How we work, and why we are not for everyone.
Eterna began because the women I knew were doing all the right things and getting nowhere.
They had budget. They had access. They had read the books, listened to the podcasts, and bought the wearables. They could afford the £1,200 longevity panel and the £400 hormone consultation. What they did not have was time, or trust. They were exhausted by sorting through fifteen newsletters and a thousand Instagram protocols to figure out which of the three private menopause clinics in London was actually any good. And they had nobody in their life who could say, plainly, this is the person you should see, this is the test worth doing, this is the retreat worth flying to.

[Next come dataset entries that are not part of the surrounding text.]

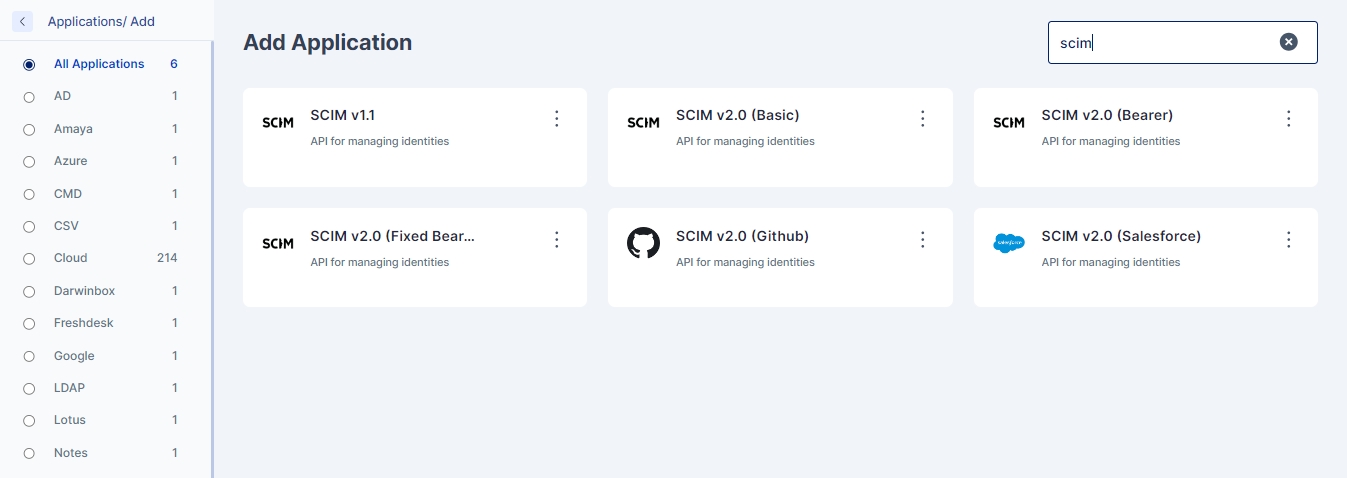Select the Cloud category radio button

[29, 258]
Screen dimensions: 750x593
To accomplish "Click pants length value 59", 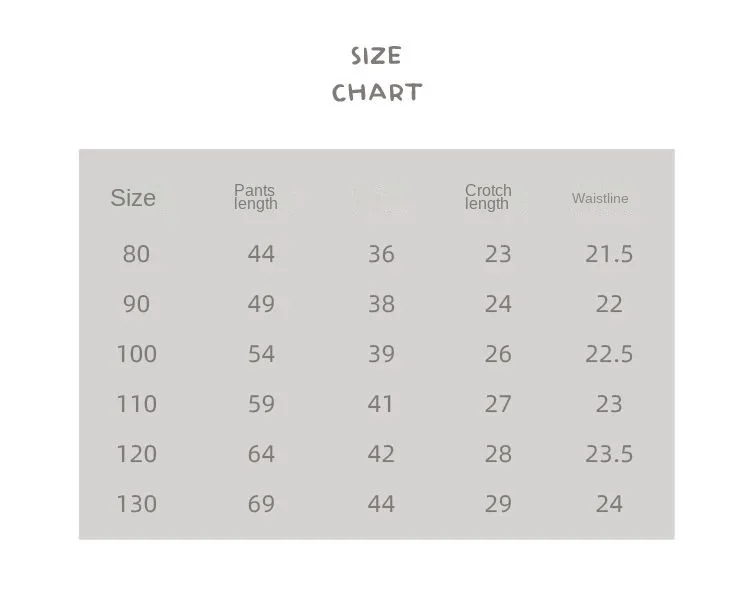I will pos(261,404).
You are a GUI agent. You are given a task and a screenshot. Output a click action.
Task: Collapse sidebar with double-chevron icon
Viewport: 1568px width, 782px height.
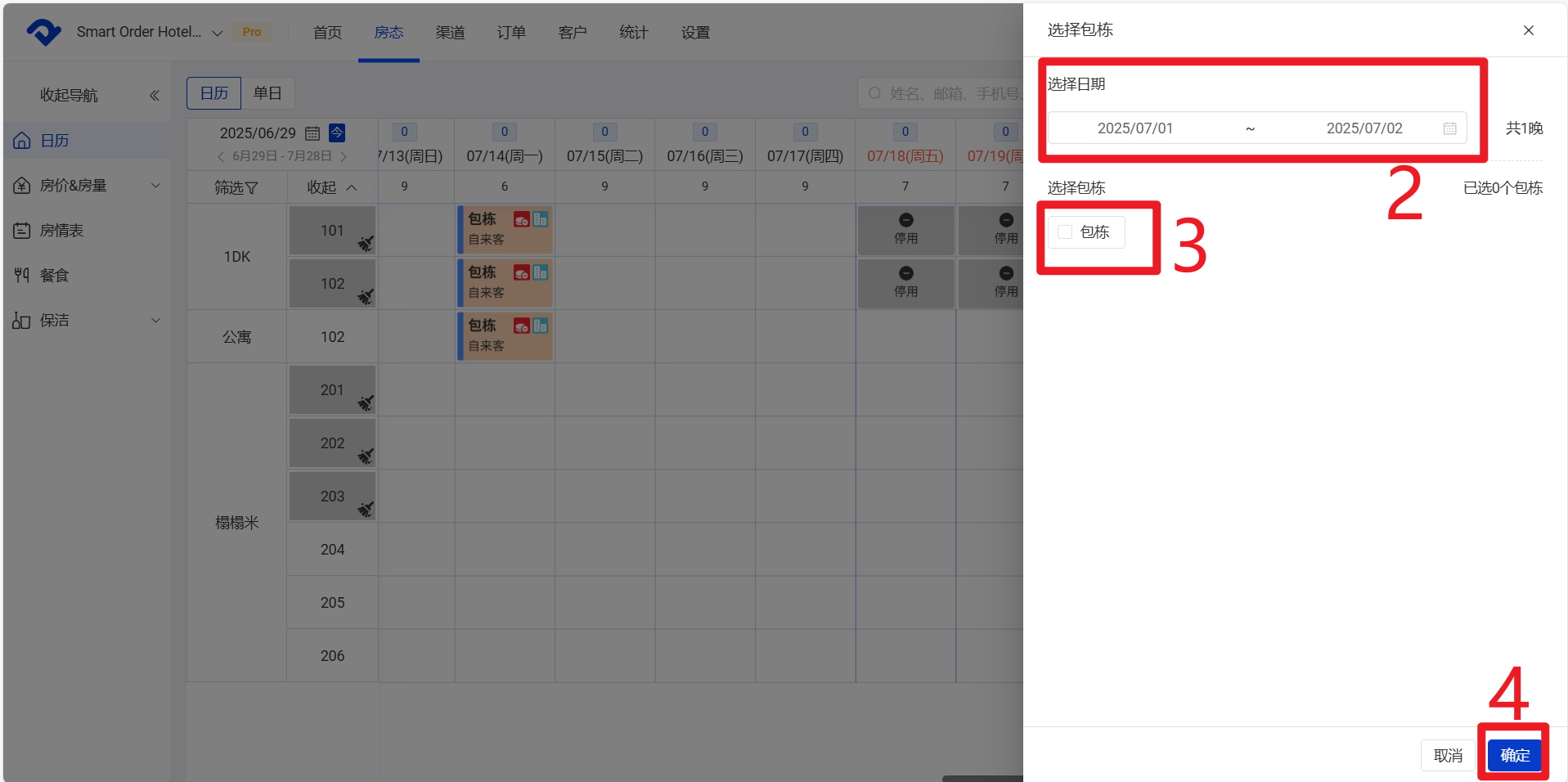pyautogui.click(x=154, y=96)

We started with a small group, mostly friends, and the answer to one practical question: would you pay for a trusted layer between yourself and a confusing market. The answer turned out to be yes, immediately, and the membership grew from there.
Eterna is not a clinic. We do not diagnose, prescribe or treat. What we do is far less ambitious in scope and, we think, far more useful: we vet, we coordinate, we convene. We make introductions our members would otherwise spend years making for themselves. We arrange care our members would otherwise manage alone. And we put a small number of seriously interesting women in the same room three or four times a year.
If that is what you are looking for, we would like to hear from you.
We are not a clinical service. The doctors and specialists members see are independent of Eterna and operate under their own regulatory frameworks (GMC, BMS, GDC where relevant). Eterna provides the introduction and the coordination; the clinical relationship is between the member and the practitioner.
Our clinical advisory board reviews every partner we propose to add to the network. Members include a consultant gynaecologist with British Menopause Society credentials, a longevity-medicine MD, and a clinical scientist specialising in hormone interpretation. They are paid for their time and have no equity in Eterna.
Every partner (clinic, practitioner, retreat property, diagnostic provider) is vetted against four criteria: clinical or operational quality (we visit, we read, we test), the seriousness of the leadership, the experience our members report, and the fit with Eterna’s standards. We are willing to operate with a small network because the alternative is referring members to providers we do not personally rate.
We have one rule that members occasionally find frustrating and we believe is essential: if we cannot recommend a partner for your specific situation, we will tell you so, and we will not recommend a second-best option in order to appear useful.
- Sell supplements, peptides, or any physical product. Where partners offer member pricing on product, we facilitate, we do not retail.
- Operate clinics, employ practitioners, or hold any clinical liability for member care.
- Take referral fees from partners that we would not disclose to a member who asked. Our partner commercials are documented in a member-accessible policy.
- Accept members who join in order to be seen as a member, or to influence other members. Eterna is not a marketing platform.
- Publish a member list, name members in press, or photograph members at events without explicit consent. Discretion is the membership.